In a second embodiment of determining the exception weight, again using the resource list 152 shown in FIG. 4, an exception count for each resource in resource list 152 over a specified time period is made, as in the first embodiment of determining the exception weight, again, providing a rate of exceptions. A number of outstanding requests are kept for each resource in resource list 152. Exception weight for each resource in resource list 152 is computed as a ratio of exception counts to the number our outstanding requests. In a system having a conventional dynamic request distributor, requests might be routed to resources having a short input queue (number of outstanding requests), but if the resource returns a large number of exceptions, it is likely having problems. The authority specifies how the distribution priority varies with exception weight. Thus, dynamic request distributor 150 is able to adjust the distribution priority for each resource, and to control how many, or how few, requests are routed to a problem resource, depending upon how abnormal the exception rate is for that resource. For example, the authority, in an embodiment, specifies a relationship as shown in Table 1 below.

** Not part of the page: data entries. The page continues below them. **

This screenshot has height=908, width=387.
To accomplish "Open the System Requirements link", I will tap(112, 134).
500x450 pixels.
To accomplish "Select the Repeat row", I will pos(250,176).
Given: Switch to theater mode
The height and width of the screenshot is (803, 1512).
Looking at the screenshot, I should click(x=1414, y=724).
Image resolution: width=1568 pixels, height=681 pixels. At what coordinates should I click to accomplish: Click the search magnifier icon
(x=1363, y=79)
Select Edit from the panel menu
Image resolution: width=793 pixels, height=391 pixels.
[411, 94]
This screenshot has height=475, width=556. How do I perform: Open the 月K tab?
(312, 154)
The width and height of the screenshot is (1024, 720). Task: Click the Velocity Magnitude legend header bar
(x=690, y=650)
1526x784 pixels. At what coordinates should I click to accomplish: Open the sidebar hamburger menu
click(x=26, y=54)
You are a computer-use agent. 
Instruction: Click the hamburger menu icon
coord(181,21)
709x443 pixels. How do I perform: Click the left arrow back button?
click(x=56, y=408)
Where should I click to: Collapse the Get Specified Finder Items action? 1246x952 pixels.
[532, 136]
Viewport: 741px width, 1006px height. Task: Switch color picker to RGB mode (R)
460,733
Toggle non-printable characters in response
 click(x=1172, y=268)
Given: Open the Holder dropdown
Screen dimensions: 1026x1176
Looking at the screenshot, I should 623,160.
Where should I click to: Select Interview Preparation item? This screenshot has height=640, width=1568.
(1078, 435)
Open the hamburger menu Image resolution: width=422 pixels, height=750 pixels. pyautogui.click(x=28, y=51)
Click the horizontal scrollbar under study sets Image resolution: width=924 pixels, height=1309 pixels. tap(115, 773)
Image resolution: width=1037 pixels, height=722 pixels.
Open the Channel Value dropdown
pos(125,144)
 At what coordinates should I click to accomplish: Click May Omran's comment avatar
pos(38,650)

TABLE 1 Exception Weight Distr. Priority <=5 10 Between 5 and 10 5 10 or larger 1

It will be understood that the values, as well as the type of definition (table versus equation, for example) are exemplary only, and that other embodiments of the invention include any way of specifying by the authority, how to determine a distribution priority from an exception weight.

Dynamic request distributor 150 further includes a resource selector 156 that determines which resource will receive an instant request, using, at least in part, the distribution priorities of the resources in resource list 152. Resource selector 156 will send more requests to a resource having a higher distribution priority than to a resource having a lower distribution priority. This avoids the “storm drain” problem should resource 170A, 170B, or 170C develop a problem that causes an abnormal number of exceptions to be returned to the requestor.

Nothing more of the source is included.